[Data entries]
• • • • •
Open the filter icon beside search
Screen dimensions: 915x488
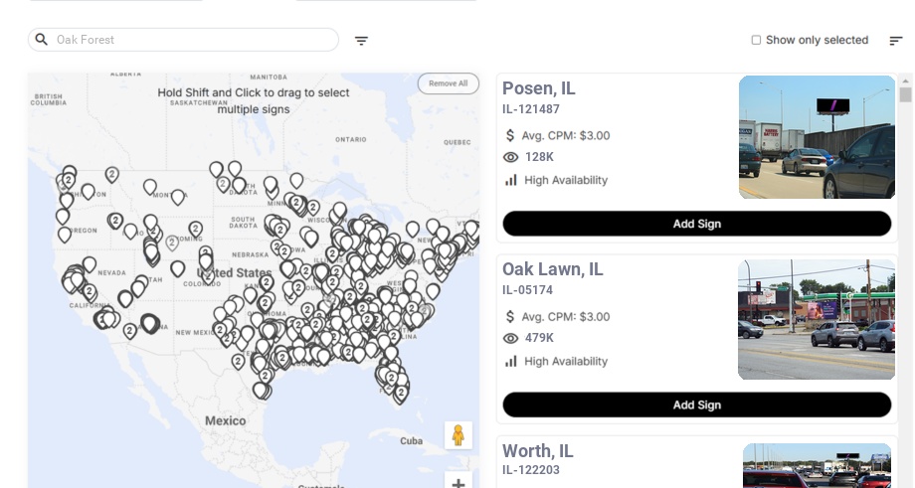click(361, 41)
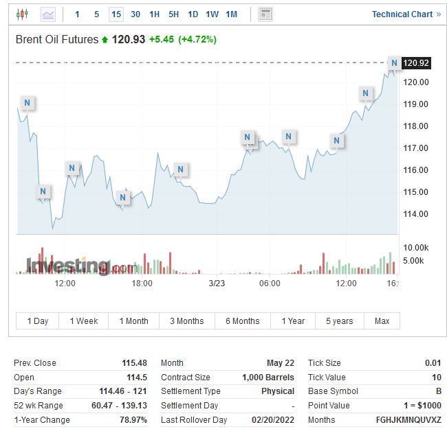Viewport: 447px width, 440px height.
Task: Switch the interval to 30 minutes
Action: [135, 14]
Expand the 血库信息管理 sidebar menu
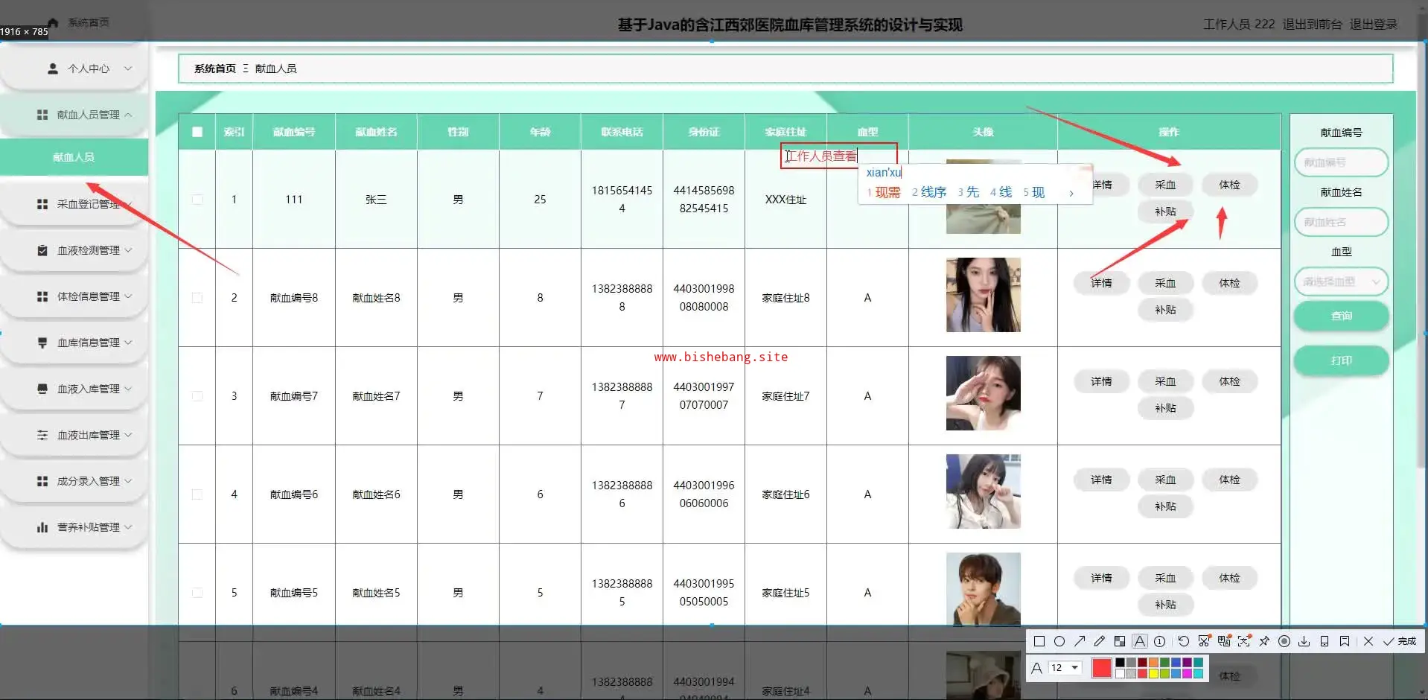 89,343
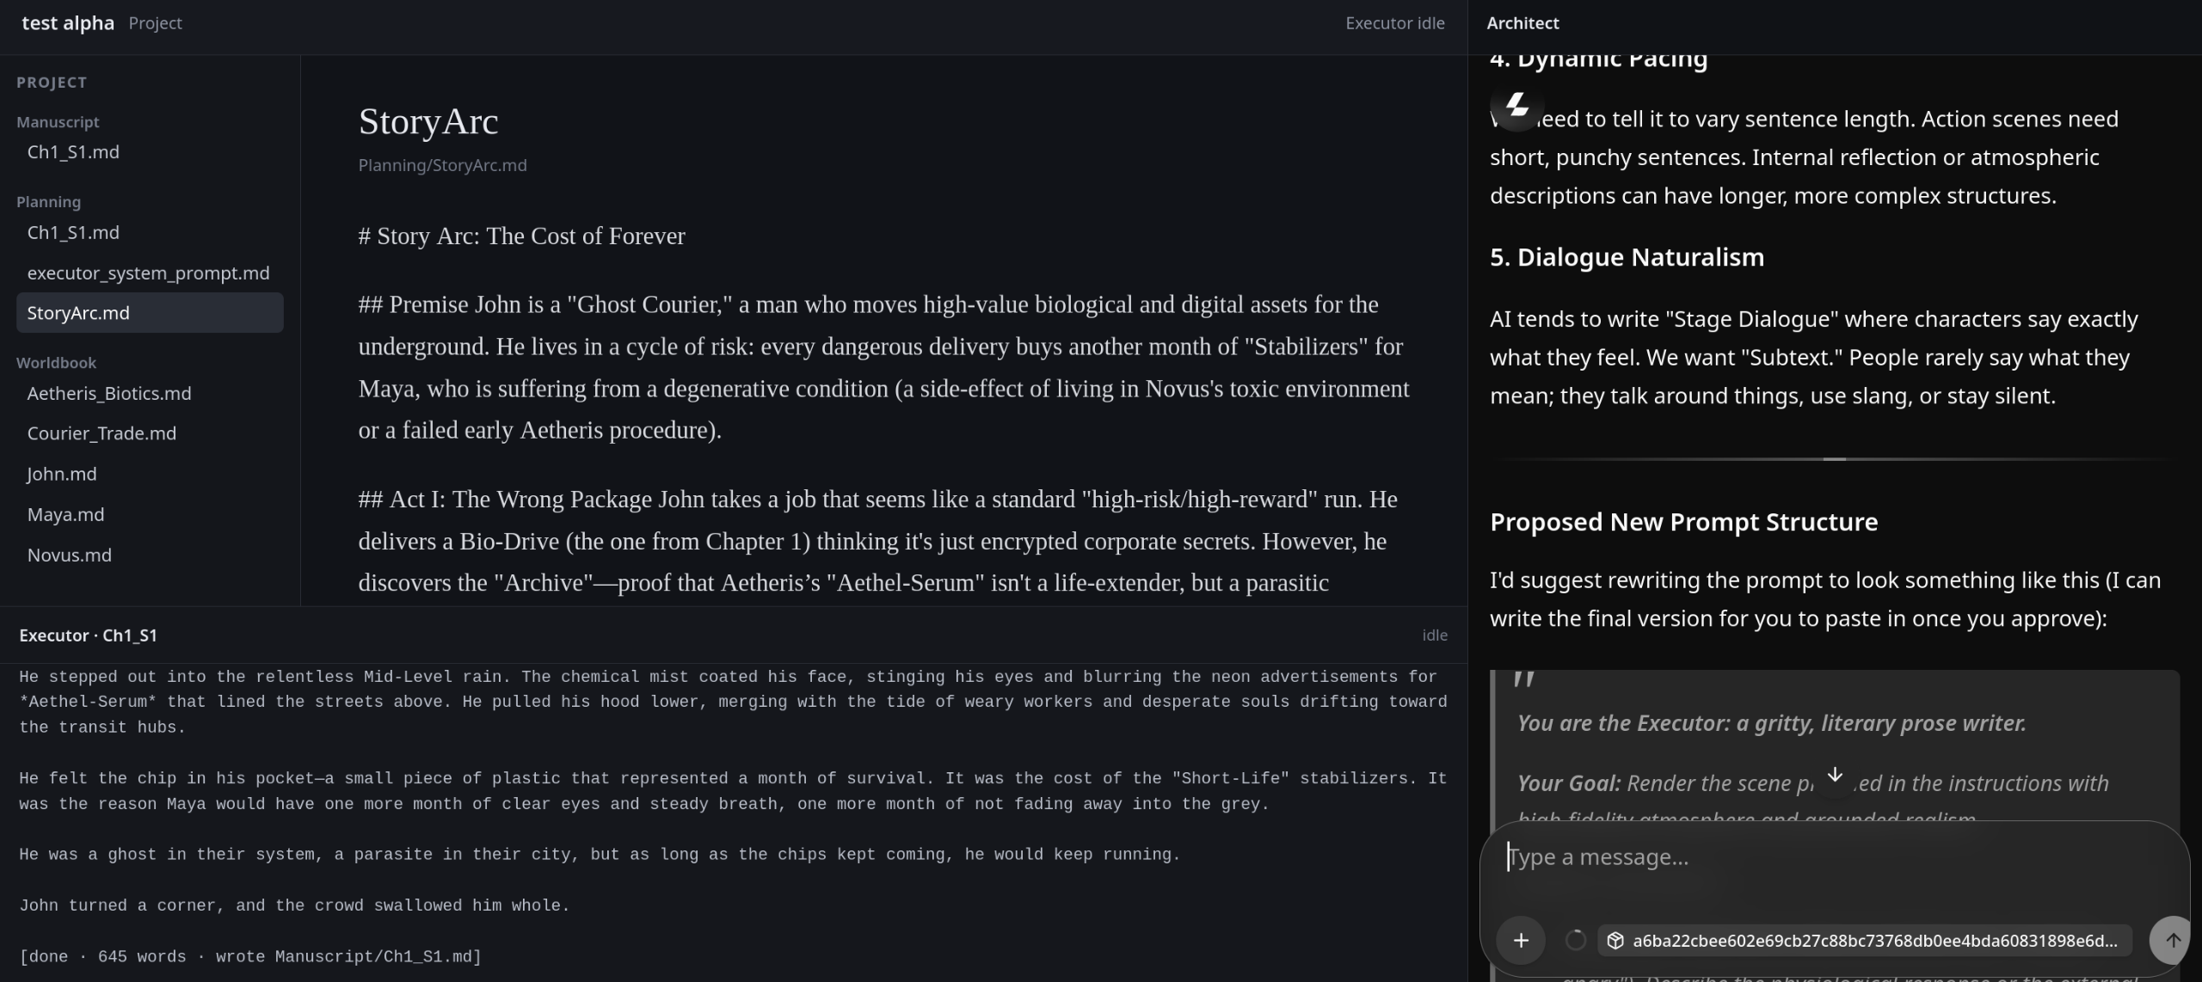This screenshot has height=982, width=2202.
Task: Click the cube icon beside the model hash
Action: coord(1615,940)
• • • • •
Task objective: Could you retype all the entries above exactly, without the pictures?

Solution to this problem:
Open the filter icon beside search
Screen dimensions: 915x488
click(361, 41)
Viewport: 447px width, 440px height.
Task: Switch the interval to 30 minutes
Action: [135, 14]
Expand the 血库信息管理 sidebar menu
 89,343
This screenshot has height=982, width=2202.
Task: Click the cube icon beside the model hash
Action: coord(1615,940)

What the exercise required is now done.